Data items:
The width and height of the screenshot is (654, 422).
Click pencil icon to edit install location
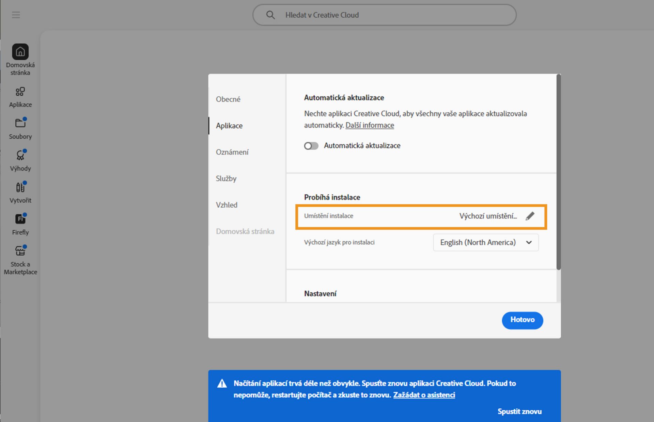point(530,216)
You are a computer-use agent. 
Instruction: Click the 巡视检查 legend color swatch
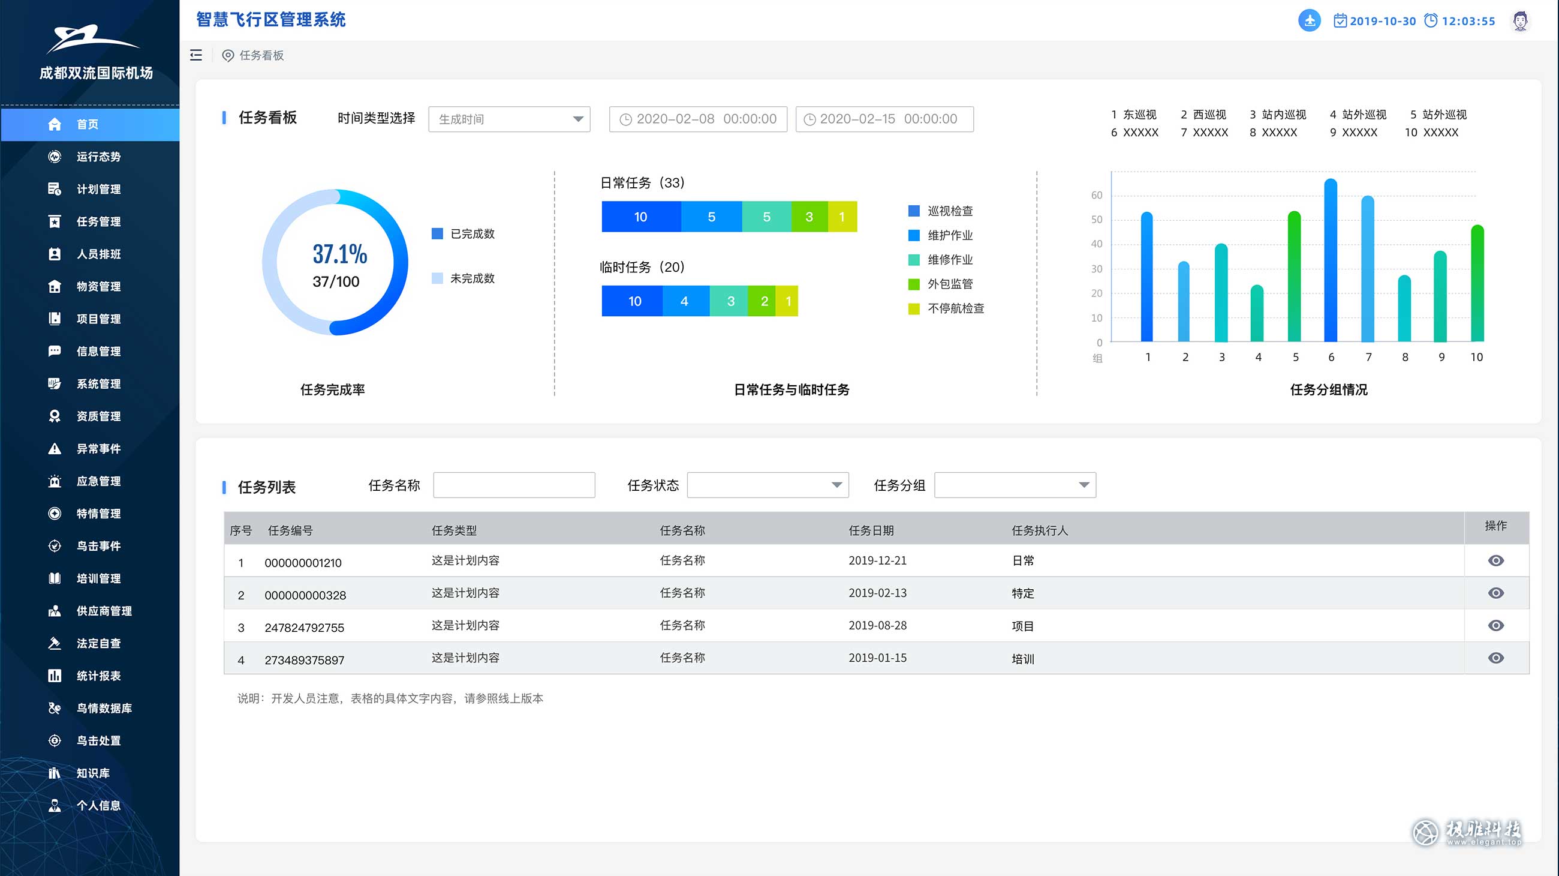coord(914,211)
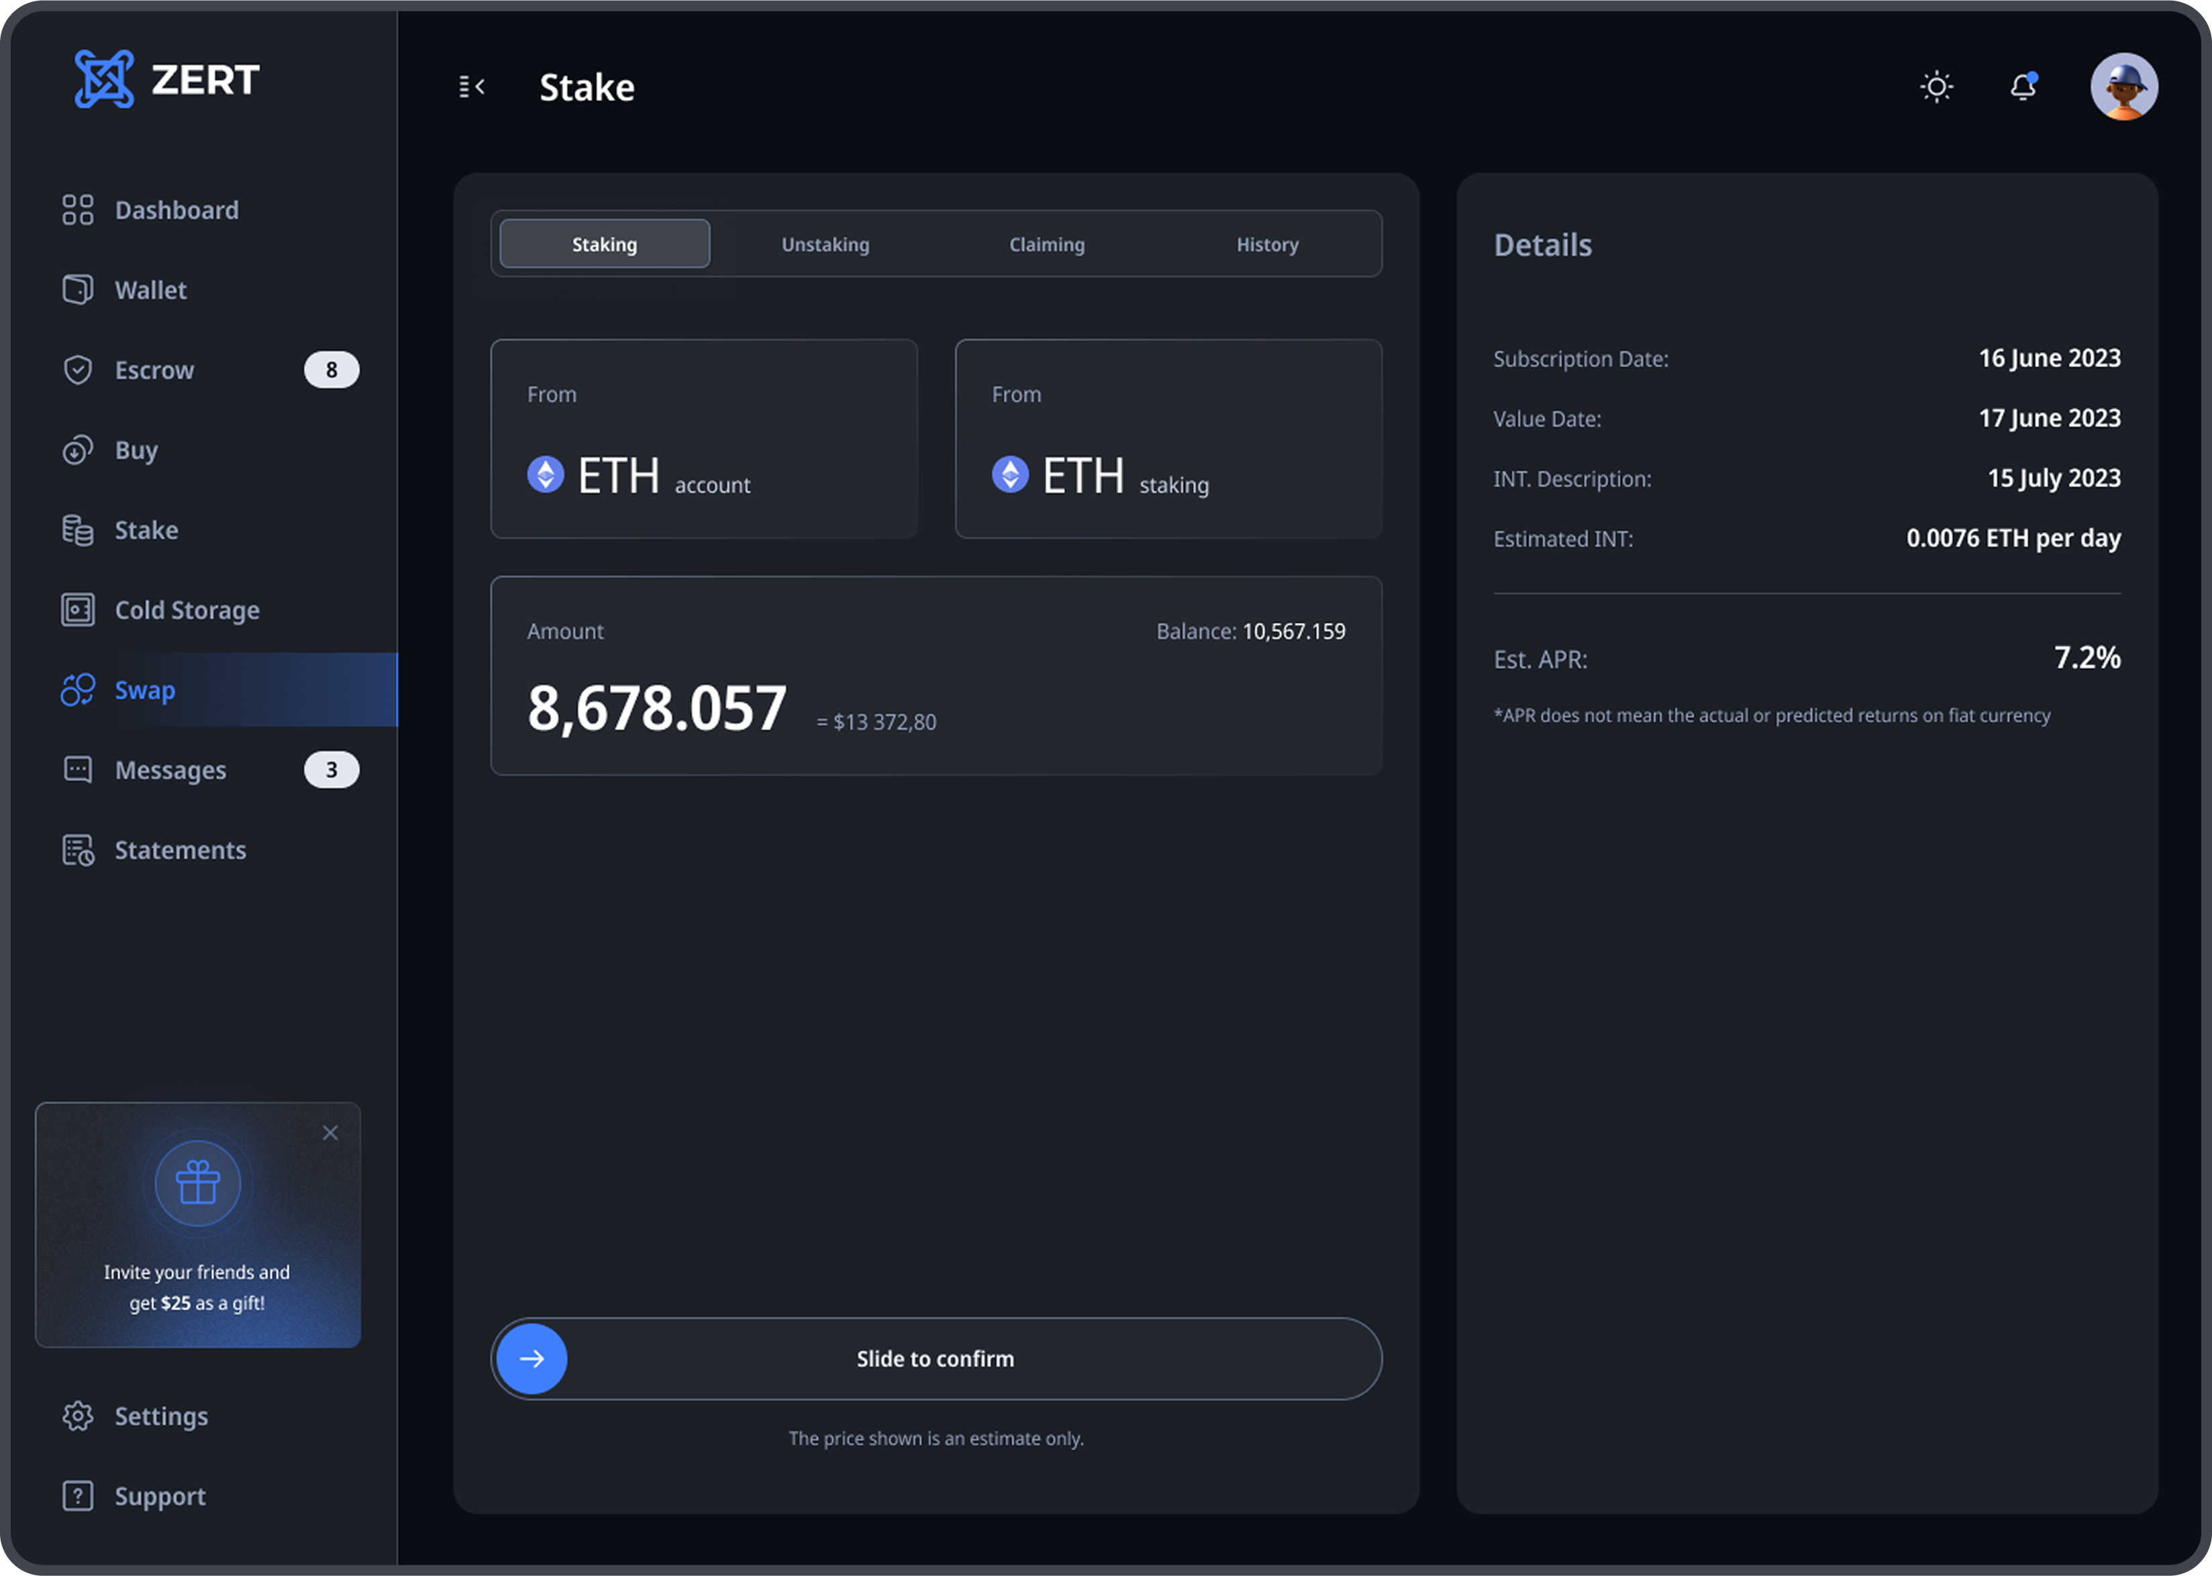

Exercise: From the line containing "Click pencil icon to edit install location" through the last line of the entries, copy each line exactly and only those, skipping all pictures.

Solution to this problem:
Click pencil icon to edit install location
point(530,216)
You are a computer-use agent. 
Instruction: Click the 巡视检查 legend color swatch
coord(914,211)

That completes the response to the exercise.